**Excerpt:**
Yet at the same time, women are supposed to know when to turn off the “nice” switch as soon as they get older.

To immediately know how to morph into battle mode when threatened or, hey, learn self-defence so they can be protected from “bad men.”

Thing is, there is no warning sign for “bad men.” It's funny men such as Liam Neeson are complaining about a Hollywood witch hunt when it's really just an up-ending of the status quo. So many of the things that were once tolerated are now seen in their proper light as simply unacceptable.

There's a difference between a hungry young actress sweet-talking a casting agent into giving her a role and said casting agent saying, spread your legs for me or your career is going nowhere. And yet, there are people who think they are one and the same.

Coercion as part of the mating ritual is an unfortunate bit taught to men. It's even romanticised ― stalk the woman, perpetually harass her into dating you, forcibly push her up against a wall, don't take no for an answer. Get her tipsy, lower her inhibitions and hope she lowers her standards.

Many women are conditioned to learn these things are the norm; but it doesn't mean that conditioning can prepare them emotionally. Suppressed feelings often only come to the fore after an incident.

For instance, when your boss feels you up during a cocktail event ― how could a woman respond without creating a scene or jeopardising her career? Screaming when a mugger takes your purse is a different thing from screaming when your boss has his hand under your skirt in a bar.

It's the 21st century and only now are we learning that men haven't been taught the proper lessons about consent. That it must be explicit. That no matter how dorky or “unromantic” it might be, bluntly asking a woman “do you want to (insert activity here)” is the safest way to go. If she doesn't say an empathic yes, assume it's a no. It can be that simple.

As much as it's important for women to empower themselves, it's also important for men to understand their own roles have changed.

We are no longer beasts, caught in outdated mating rituals that might bring harm to either party. Talking can be sexy, as can transparency and the confidence in knowing that all parties are invested in whatever's going on. Sex should be safe ― in every way.

* This is the personal opinion of the columnist.

**Data section:**
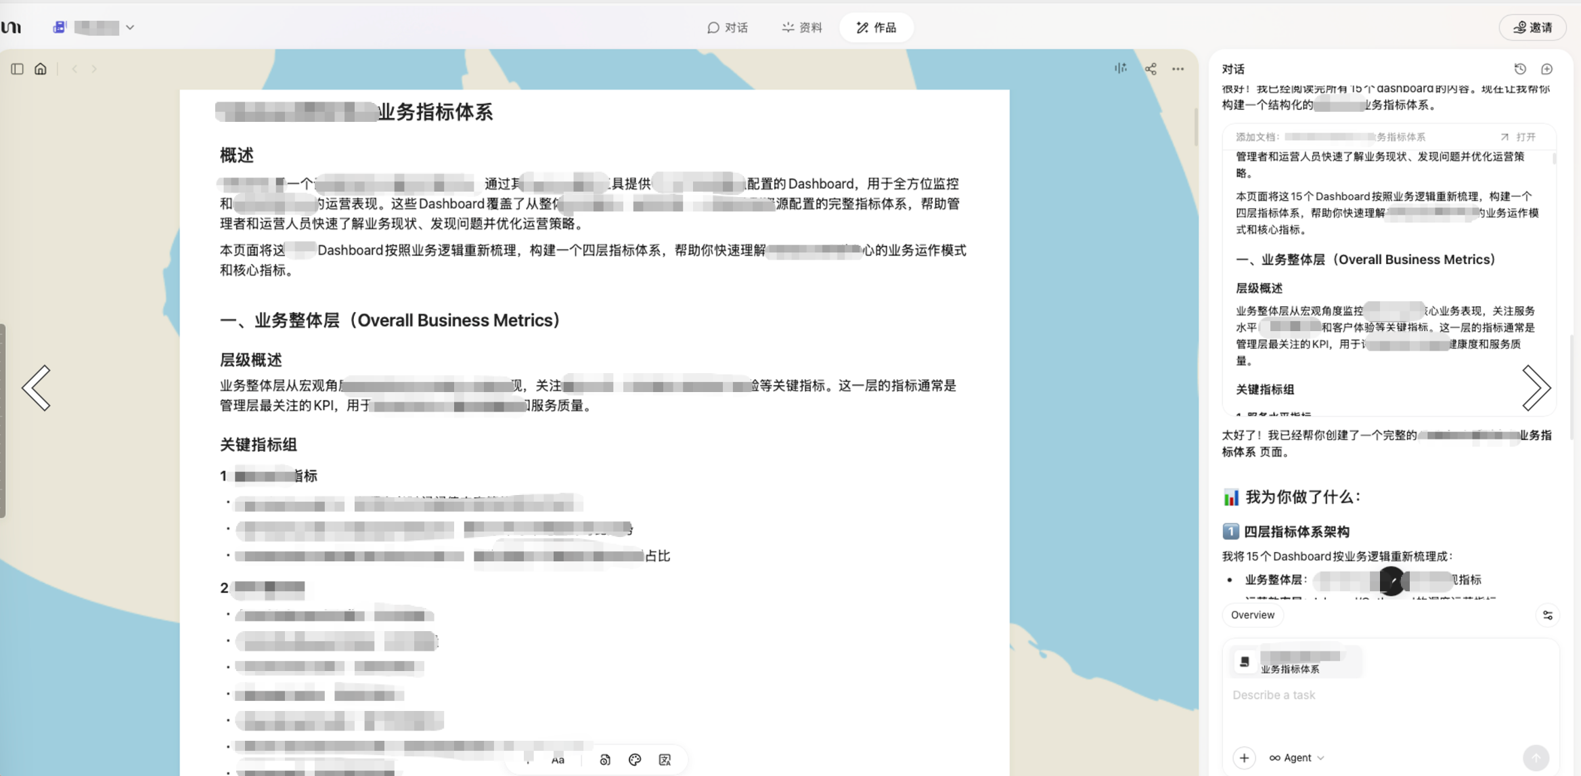Start a new chat with the plus icon
This screenshot has width=1581, height=776.
pyautogui.click(x=1546, y=68)

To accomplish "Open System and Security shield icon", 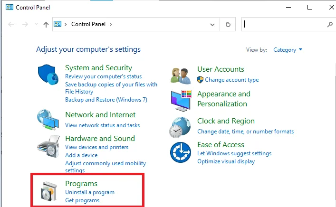I will (48, 75).
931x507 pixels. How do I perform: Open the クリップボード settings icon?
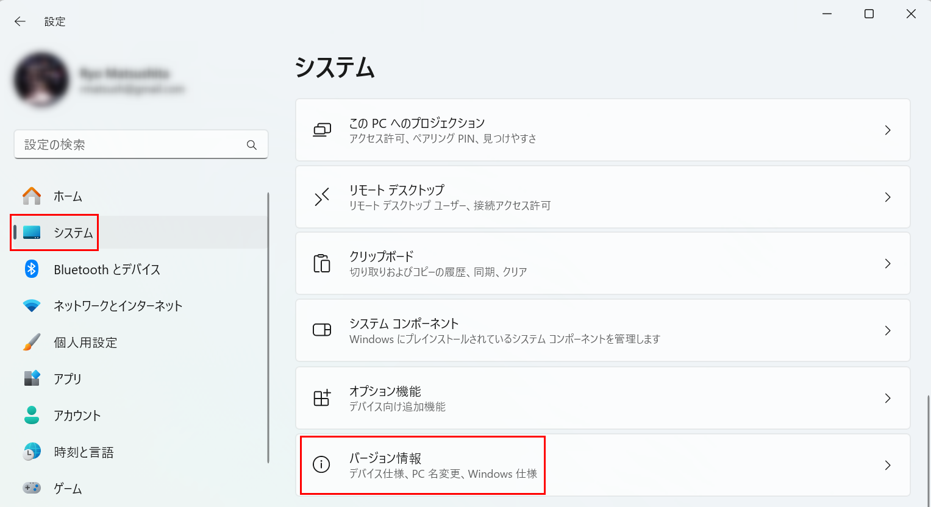[x=323, y=263]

**Objective:** From the opinion column on consent above, copy out the passage starting at "Many women are" and ending at "after an incident.".

**Result for this exercise:**
Many women are conditioned to learn these things are the norm; but it doesn't mean that conditioning can prepare them emotionally. Suppressed feelings often only come to the fore after an incident.